Fuera de dudas
El Papa Francisco, en la oración por el Jubileo de la Misericordia, dice del Sacerdote: «Tú has querido que también los ministros fueran revestidos de debilidad para que sientan sincera compasión por los que se encuentran en la ignorancia o en el error: haz que quien se acerque a uno de ellos, se sienta esperado, amado y perdonado por Dios».
Pbro. Adrián Ramos Ruelas
En un programa de televisión le preguntaron a un Sacerdote si realmente era feliz. La respuesta fue más feliz todavía: “Creo que feliz es insuficiente: me siento pleno, viviendo en comunión con Dios y servicio a mis hermanos. De esta relación con Dios y con mi prójimo brota mi alegría”.

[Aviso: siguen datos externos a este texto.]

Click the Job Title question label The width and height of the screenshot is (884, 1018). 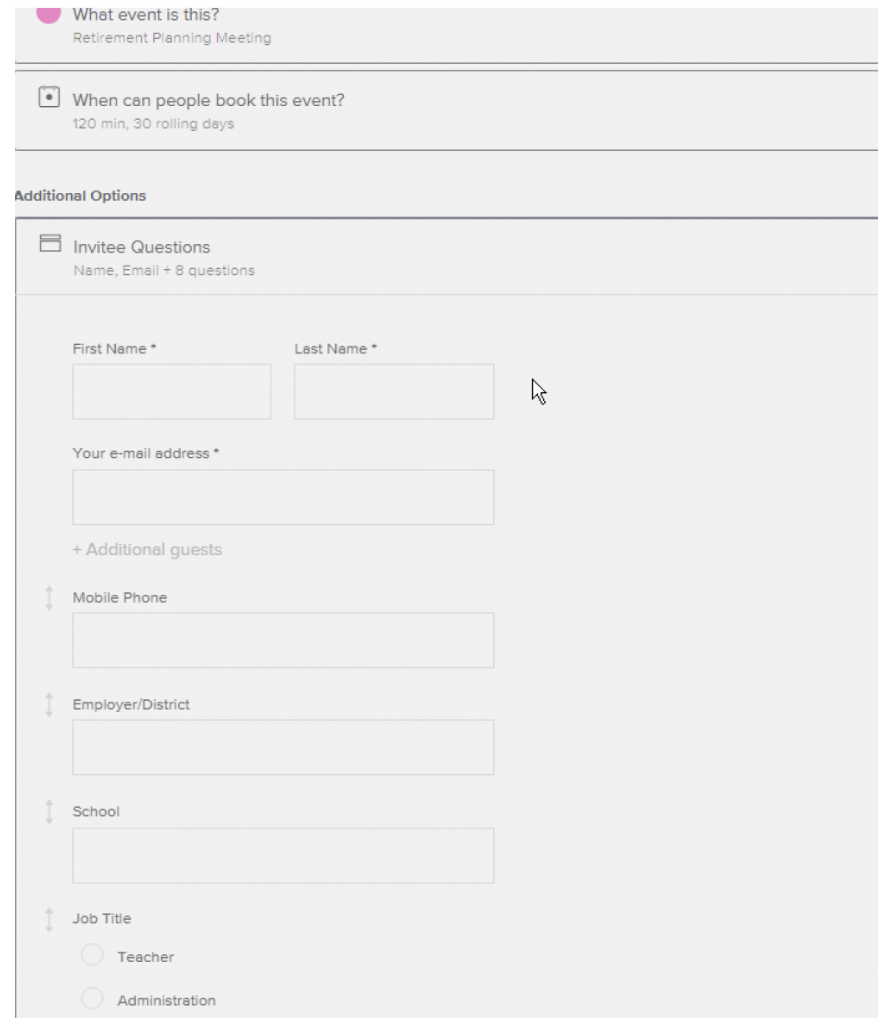(x=102, y=919)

Cuando el ideal de muchos es conquistar la felicidad, el bienestar personal, para un Sacerdote tiene un gran sentido entregar y desgastar su vida en bien de los demás, de sus hermanos. ¡Esa es una vida plena!. Cada vida, cada vocación y cada misión está orientada al servicio a los demás.
UN HOMBRE NORMAL
El Sacerdote o “Presbítero”, término de origen griego que significa “anciano”, es un hombre «tomado de entre los hombres, y está constituido a favor de los hombres en lo que se refiere a Dios, para ofrecer dones y sacrificios por los pecados», como dice la Carta de San Pablo a los Hebreos. Por ser un hombre, como todos, «es capaz de comprender a los ignorantes y extraviados, porque está también él envuelto en flaqueza. Y, a causa de la misma, debe ofrecer por sus propios pecados lo mismo que por los del pueblo».

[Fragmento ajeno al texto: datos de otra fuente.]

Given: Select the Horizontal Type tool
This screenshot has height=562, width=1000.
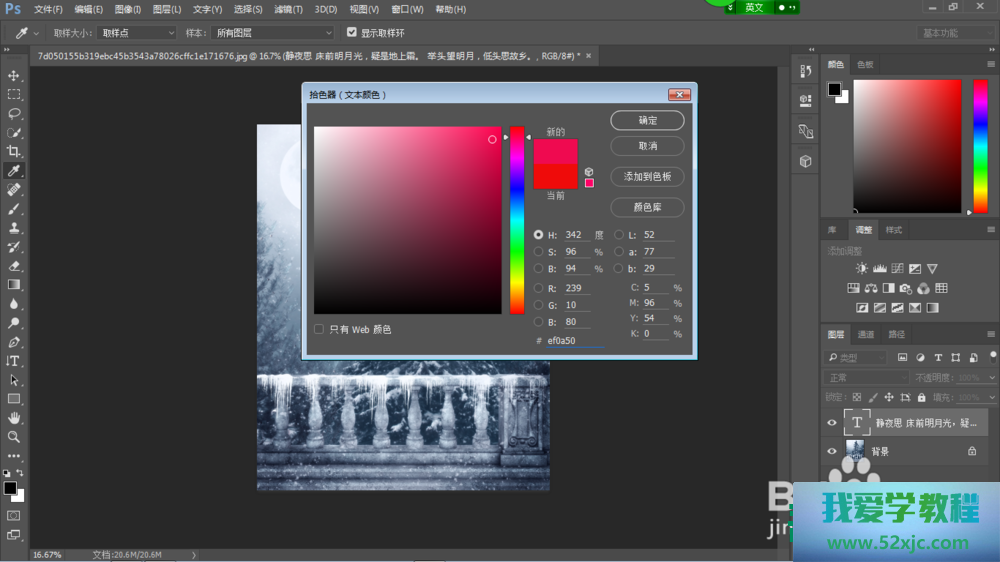Looking at the screenshot, I should (14, 361).
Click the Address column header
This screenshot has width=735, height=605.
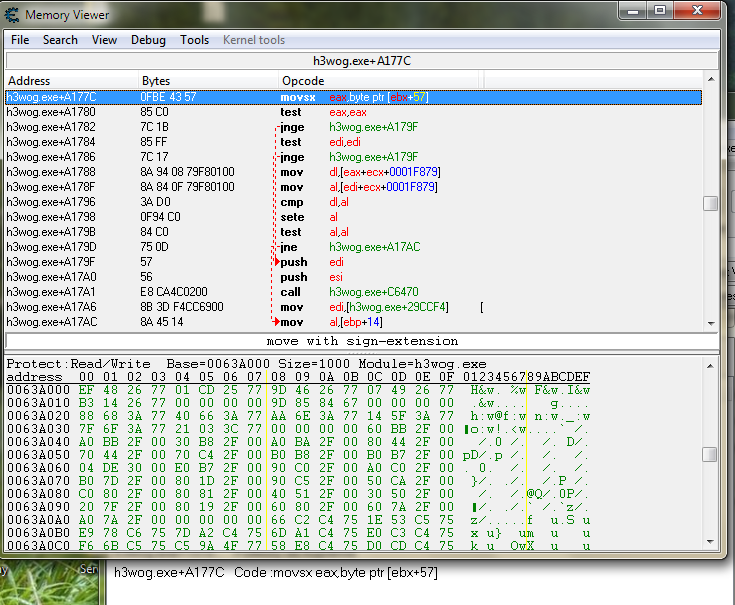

No es, pues, un hombre extraordinario, especial, raro. Es un ser humano de carne y hueso, con determinado carácter, que ha respondido al llamado de Dios para ser enviado.
UN HOMBRE DE DIOS
El Sacerdote es un hombre de Dios, consagrado a Él a partir del día de su Ordenación Sacramental. Ha sido amado, llamado, escogido y enviado por el Señor para continuar la Obra de la Salvación de la Humanidad, mediante la Proclamación de la Palabra de Dios y el Anuncio de la Buena Nueva, y a través de la Celebración de los Sacramentos, especialmente el de la Eucaristía y el de la Reconciliación, en orden a conducir a los fieles al Padre, por medio de Cristo, en el Espíritu Santo.
“Sacerdote” es una palabra compuesta de vocablos latinos que significan, en conjunto: “don sagrado para ti”. En este sentido, el sacerdocio ministerial es un regalo para la Iglesia. No sólo un bien personal. Se trata de una vocación de servicio y misión a la Iglesia, y con ella, a la comunidad entera. Es, además, un hombre de comunión y de oración; instrumento de Gracia y de Misericordia.
UN HOMBRE PLENO
Debe quedar claro que el sacerdocio católico no se improvisa. Son años de formación los que se viven en el Seminario. Ahí aprende el Seminarista a madurar su opción de responder con generosidad a la invitación del Señor a seguirlo más de cerca y a adquirir sus mismos sentimientos. Está en condiciones de tomar una decisión que le reportará grandes alegrías, aunque no pocos sufrimientos, siguiendo la suerte de Cristo, como lo es el no tener a su lado una esposa o hijos; pero, al mismo tiempo, le dejará satisfacciones inherentes al hermoso carisma del celibato, terreno para amar de manera especial con corazón abierto a todos; engendrando hijos para la Iglesia y siendo un verdadero Padre y Pastor.
Grandes Sacerdotes como el Santo Cura de Ars, San Juan Bosco, el Padre Pío y San Cristóbal Magallanes Jara; muchos Seminaristas que, por el testimonio de los Papas han decidido dejarlo todo por seguir a Cristo y ponerse al servicio de sus hermanos; un pueblo necesitado de la Eucaristía y del perdón de sus pecados; un mundo sin luz y sin rumbo, envuelto en un peligroso relativismo; un Dios que no se cansa de amar y de repartir su Amor a manos llenas a través de los ministros que en todo tiempo y lugar está llamando, nos dicen que, definitivamente, ¡vale la pena ser Sacerdote!.